Starting out on the journey of reading Revelation, one is struck by how orderly things are to begin with: John is told to write to seven Churches and then we are given these letters to read; he is called up to the Throne Room of God and witnesses the slaughtered Lamb receiving a scroll with seven seals (we are immediately alerted to the numerical repetition) and then we are told what happens when the Lamb removes each numbered seal – that is, until we reach the sixth seal, and that’s where things become more complicated. Before the seventh seal is broken, other important events take place, and the succeeding visions seem to part of what happens as a result of breaking this seventh seal. The following series of seven trumpets is also interrupted, but the last series, of seven plagues, is told as one uninterrupted vision. Are these indications of an original, simpler, document that has been edited, or is Revelation actually a unity that has a more complicated structure than might at first appear?

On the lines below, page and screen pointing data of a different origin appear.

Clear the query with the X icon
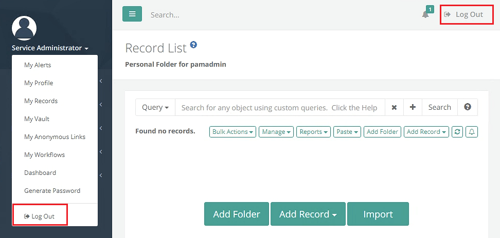Viewport: 500px width, 238px height. pyautogui.click(x=394, y=108)
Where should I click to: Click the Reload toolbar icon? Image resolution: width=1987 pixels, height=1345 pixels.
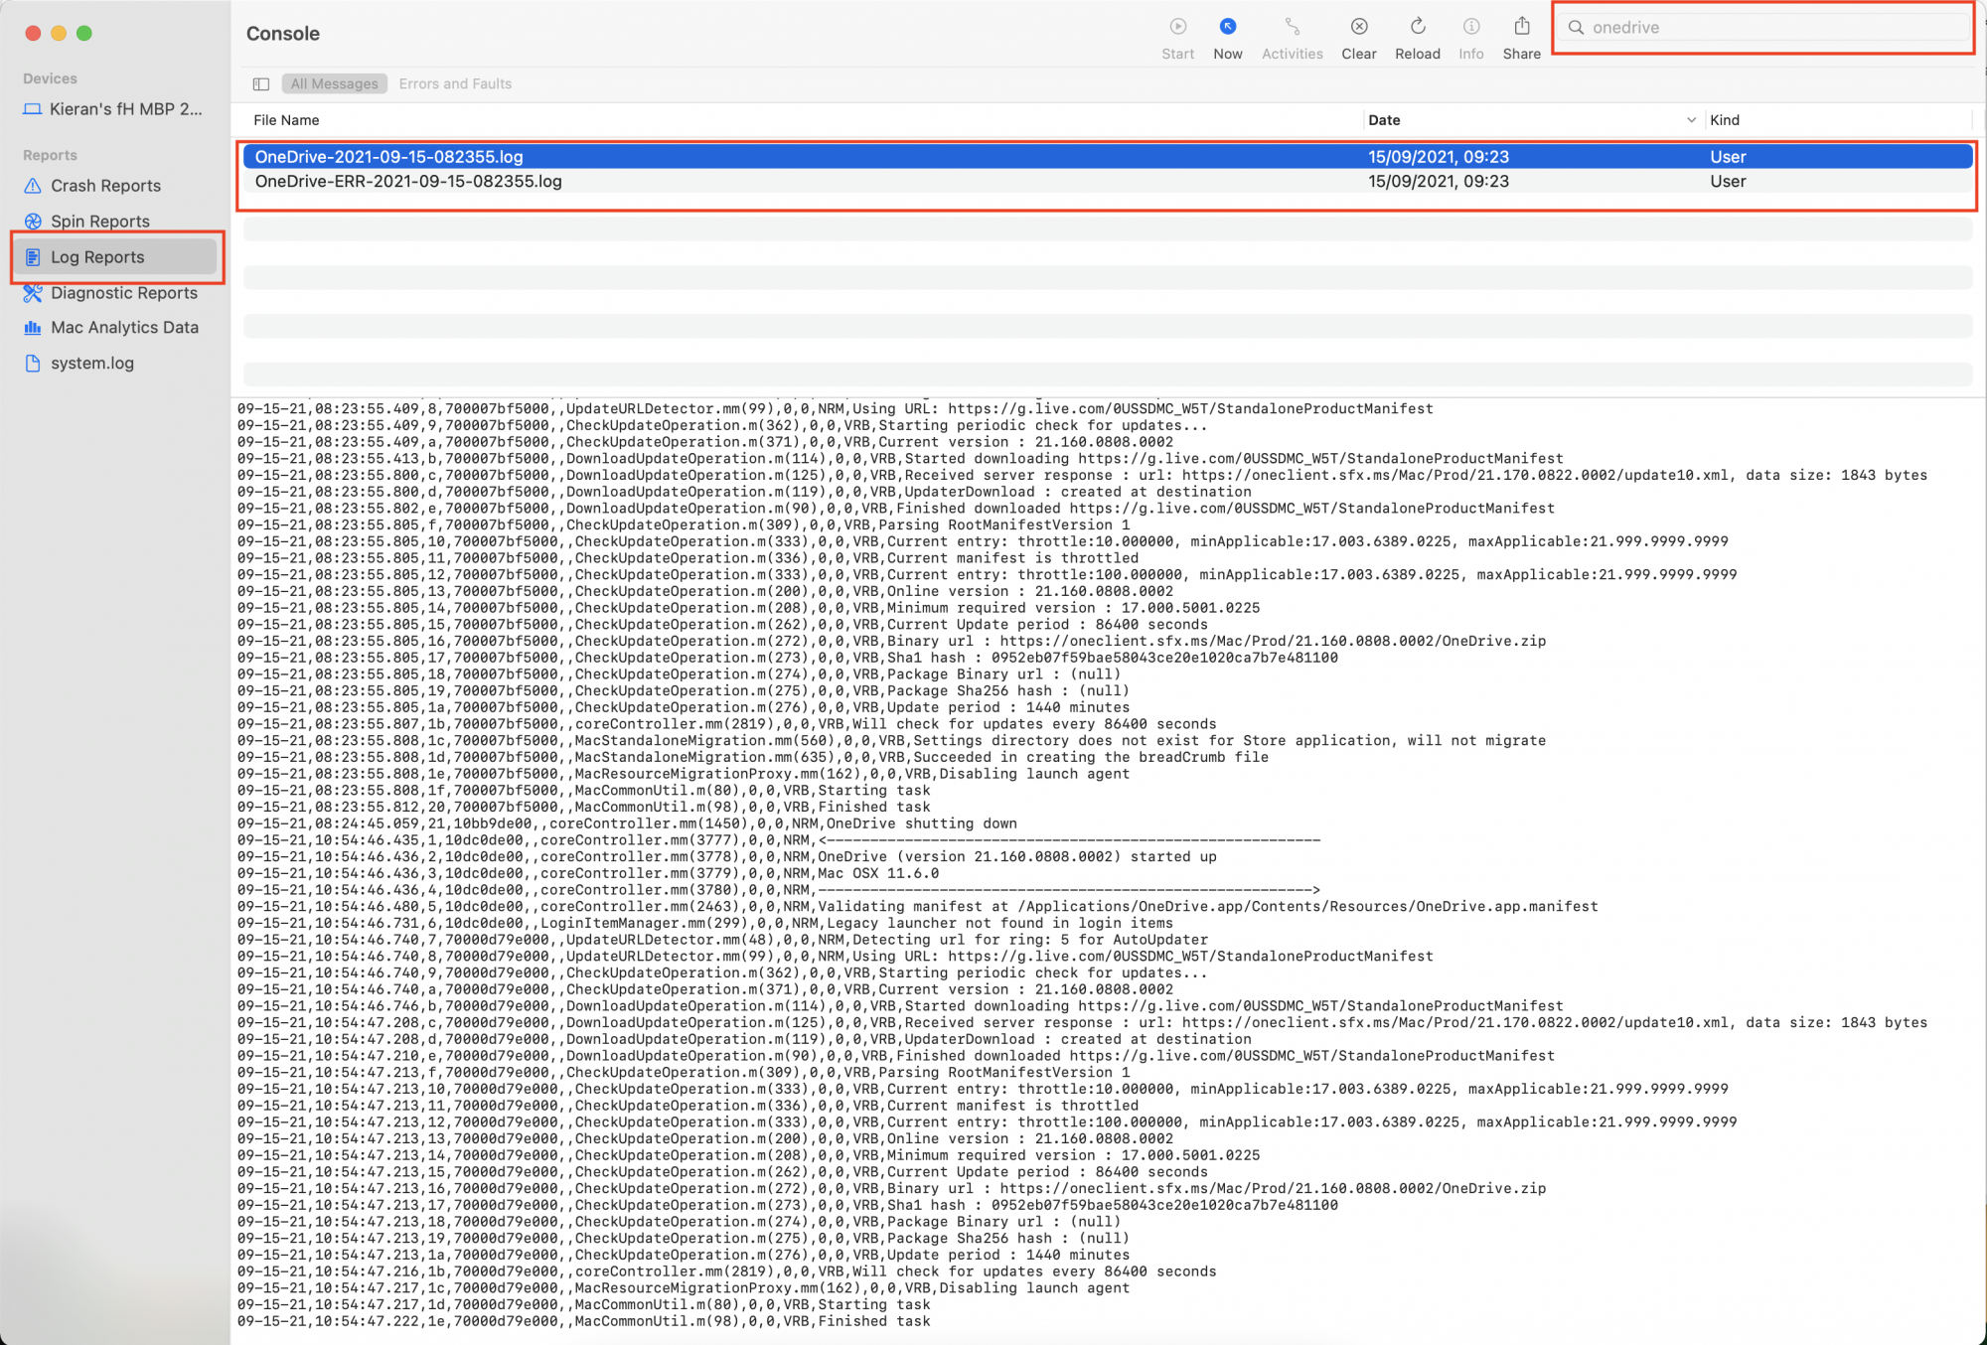[1417, 28]
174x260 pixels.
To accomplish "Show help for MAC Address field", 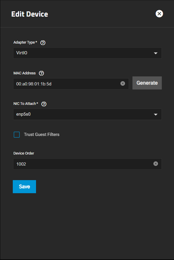I will 41,73.
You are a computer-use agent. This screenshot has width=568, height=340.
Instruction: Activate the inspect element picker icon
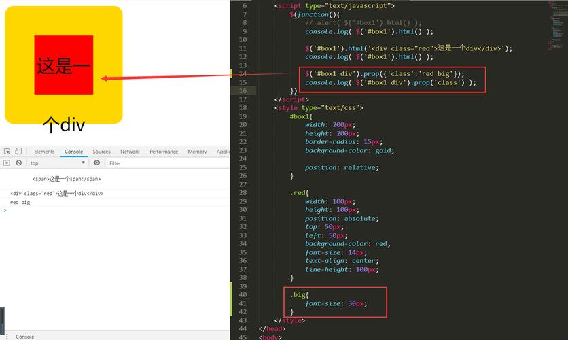(6, 152)
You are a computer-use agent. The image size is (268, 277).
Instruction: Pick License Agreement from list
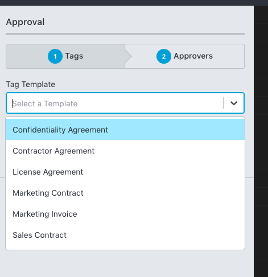125,172
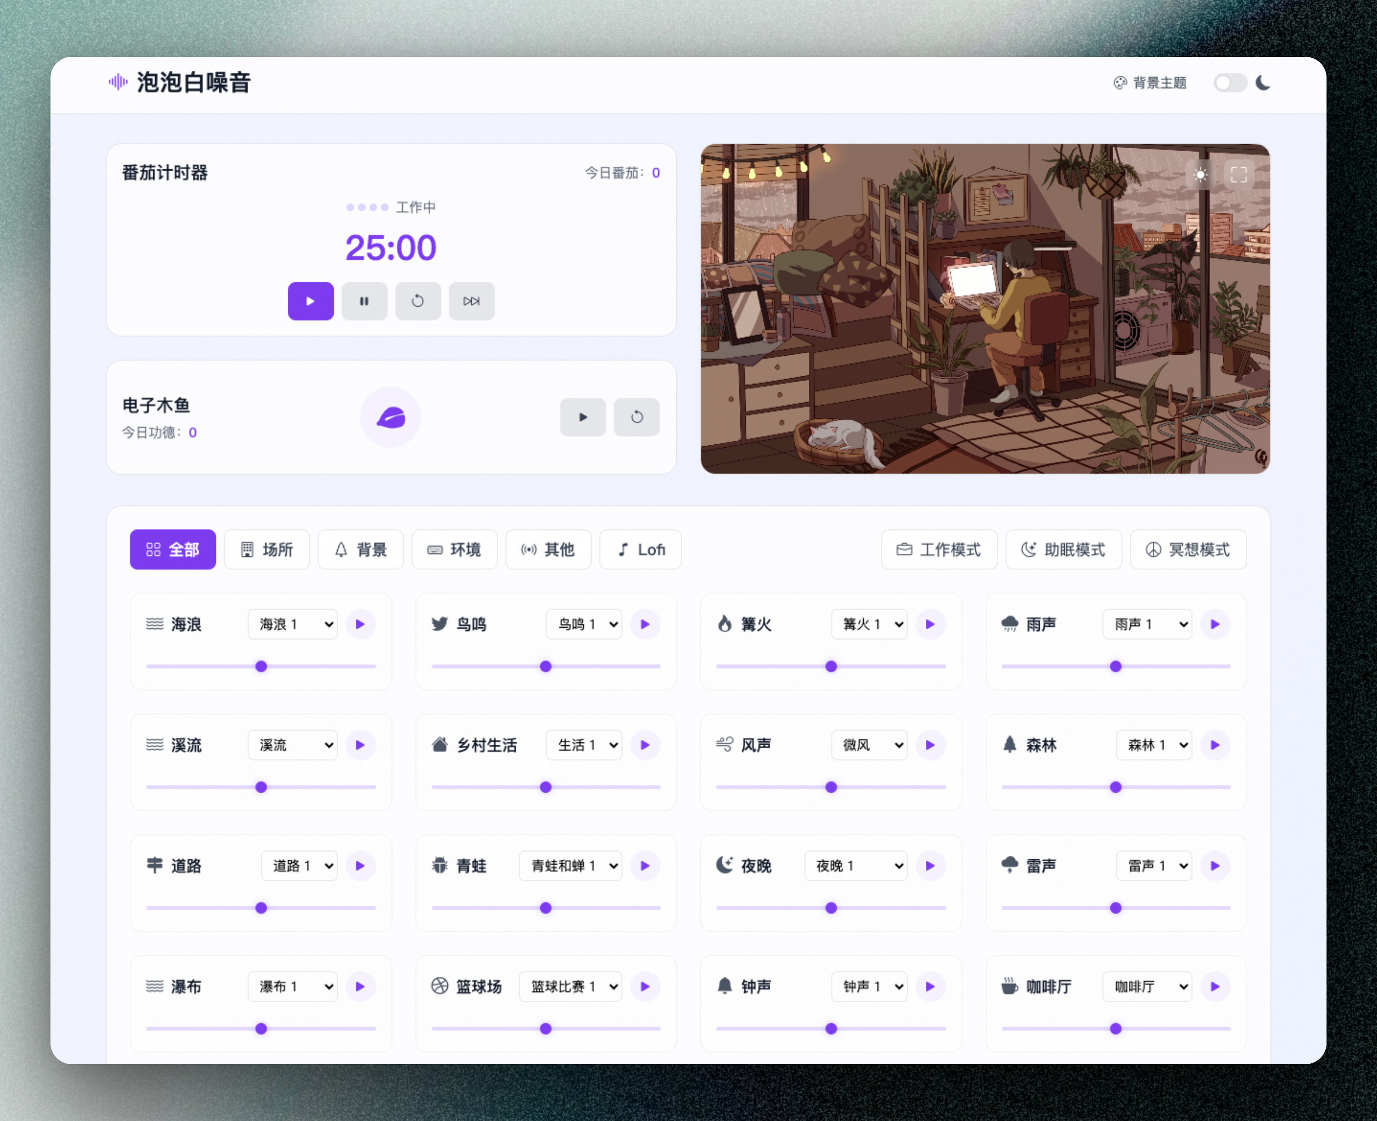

One of the ways in which to test these theses is to examine the narrative structure of the book to see how the different parts fit together, and how they move the story forward. This should, at least, give an idea of whether or not it could be conceived of as a unity. Although a good editor might be able to achieve a document where we can’t see ‘the join,’ in Revelation ‘the joins’ are so obvious and intrusive that we must wonder if the material was intended to be there in the first place.
For the purposes of this exercise I’m using two books that identify themselves as ‘narrative commentaries.’
James L. Resseguie, The Revelation of John: A Narrative Commentary, Grand Rapids: Baker, 2009.
David L. Barr, Tales of the End: A Narrative Commentary on the Book of Revelation, Salem: Polebridge Press, 2012 (2nd ed).
Barr especially is very helpful in understanding the nature of how literature works, and, in particular, how this difficult literature works.